Related fault codes (DTCs)

ModuleDTCDescription
01-Engine17978 (P1570)Engine Start Blocked by Immobilizer
25-Immobilizer01176Key Signal too low

Car Mechanics Magazine May 2005 History of the fault
Over the last three months or so my car would occasionally cut out as described above. Generally it would start properly after repeated attempts, and then stay on until I switched it off at my destination. However, last Friday things got worse and the car would not stay on at all and in the end had to be road lifted back home.

I remembered reading something about this in a backissue of Car Mechanics Magazine and the problem seemed straightforward enough to put right. In the magazine's article about servicing an Audi A8 they mention the following:

"if an A8 (A4 or A6, for that matter) starts then stalls almost instantly, then it's probably due to a fault in the connection between the coil reader in the ignition barrel and the immobilizer control unit"

Source: Car Mechanics Magazine May 2005

This magazine gave the repair work involved three out of four thumbs down, but I think that's a bit harsh. If you're careful you should be able to do it yourself.

Naturally, an unmatched key would also cause the immobilizer to cut out the engine, but I knew that couldn't be the cause of the problem as it is my own car...
Parts required
Only the wire needs replacing. It costs just over 15 pounds from a main Audi dealer.

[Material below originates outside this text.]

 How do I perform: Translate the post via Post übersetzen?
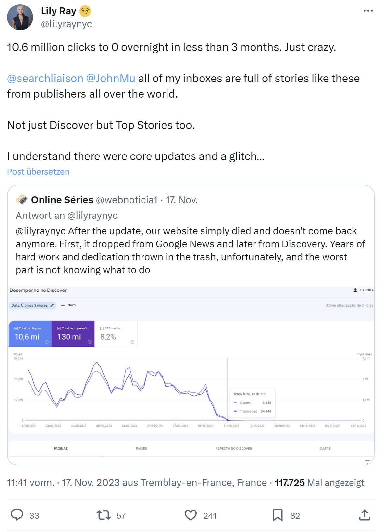[x=38, y=172]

Immobilizer wire part number 8D0 972 275.
Tools required
Replacement of the wire is an easy task even if it can be a bit fiddly. Tools required are:
  • 24mm socket (or imperial equivalent to remove steering wheel)
  • Torx screwdrivers
  • Very small standard screwdriver
  • Small phillips head screwdriver
  • 10 mm open ended spanner
Time required
It shouldn't take more than two hours to complete.

Tightening torque

Steering wheel nut40 Nm (354 in-lb)
Airbag screw7 Nm (62 in-lb)
Note: From model year 98 onwards steering wheels with multi-point socket-head bolt, always renew the bolt and tighten to 55 Nm.

Procedure
Basically it boils down to the following steps:
  1. Straighten steering wheel with car running
  2. Get radio security code
  3. Disconnect battery ground strap
  4. Remove steering wheel airbag
  5. Remove upper steering column trim
  6. Remove steering wheel
  7. Remove lower steering column trim
  8. Remove under steering column dash trim
  9. Replace immobilizer wire
  10. Put everything back together in reverse order
  11. Clear fault codes
  12. Re-enter radio security code
  13. Test drive the car
  14. Check fault codes to make sure they haven't come back
Paul Waterloo has already detailed the steps to take the steering wheel and steering column trim off in his excellent article Ignition Switch Replacement. Follow the steps described in that article until you reach the part where the ignition switch comes off. Stop before you do that, because we don't have to.
Remove under steering column dash trim
Gently lever the lower surround out in direction of arrow.
Unscrew the bolts and remove lower storage compartment.
Replace immobilizer wire
The wire (2) connects to the coil reader with connector (1) and is routed underneath the steering column from (3) to (4), the immobilizer module.
My car is a UK spec car, so the steering wheel is on the right hand side of the car. It could well be that the immobilizer unit (4) is always between the steering column and the center console, so left hand drive cars might have the module on the right of the column.
This is the fiddly bit as you will have to pull out the two wires and put the new ones in. If you use a thin screwdriver or a sharp knife you will be able to bend the little locking metal strips back and the cable including the metal connector should slide out easily when you pull it at the top.
At moments like these you wish you had three hands.
Finishing off
Once everything is put back together, clear the errors codes using VAG-COM or similar, re-enter the radio security code, switch the airco back to degrees F (explained in Paul's article: Ignition Switch Replacement), start the car a few times of course to see if it is all working properly, and take it for a test drive. Finally check the fault codes again to see if they haven't returned.